Astra's Observation Reports on Hyakutake

Hyakutake - - C/1996 B2


April 20, 1996
Jackson, GA

(Sorry it took me so long to post this!) My last view of the Comet Hyakutake came during the Peach State Star Gaze in Georgia. It wasn't much of a view, either I'm afraid. A while after sunset, B2 was spotted setting on the Northwestern Horizon. I watched it with my 11 x 80 binoculars until some clouds swallowed it up. It was probably going down below the trees in just a bit, anyway. I was just able to spot it with my naked eye before those clouds came in.

As a meaningful observation, this small report has little value, but it was the last time I saw this comet, the best one I have ever observed. The night was soon over, but the day will live on in my memory as the last time I saw Hyakutake. I hoped I would see B2 again, but weather made it impossible.
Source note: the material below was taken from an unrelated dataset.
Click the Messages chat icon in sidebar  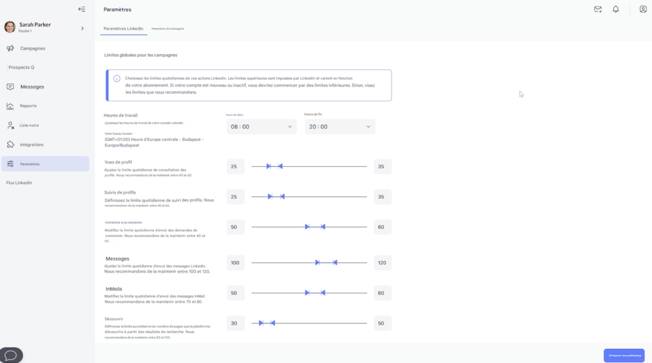pos(10,87)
Farewell, Hyakutake, I'm going to look for post perihelion observations on the internet!

April 14, 1996

Went out to Spencer, Ohio for dark skies and I saw the comet as it was setting between the clouds around 9:30 PM EDT. It was just leaving the constellation of Perseus. I saw a four degree tail, naked eye which looked good in 7 x 50 binoculars, a few quick views of the comet in a C11 gave some hint of structure in the tail. It was a long drive out for such limited views, but worth the trip! :^)

April 1, 1996

My mother and I observed the comet in the midst of the stars of the constellation Perseus. It was much fainter than either Alpha Per, a smudge I could barely detect naked eye with the bright moon over my shoulder.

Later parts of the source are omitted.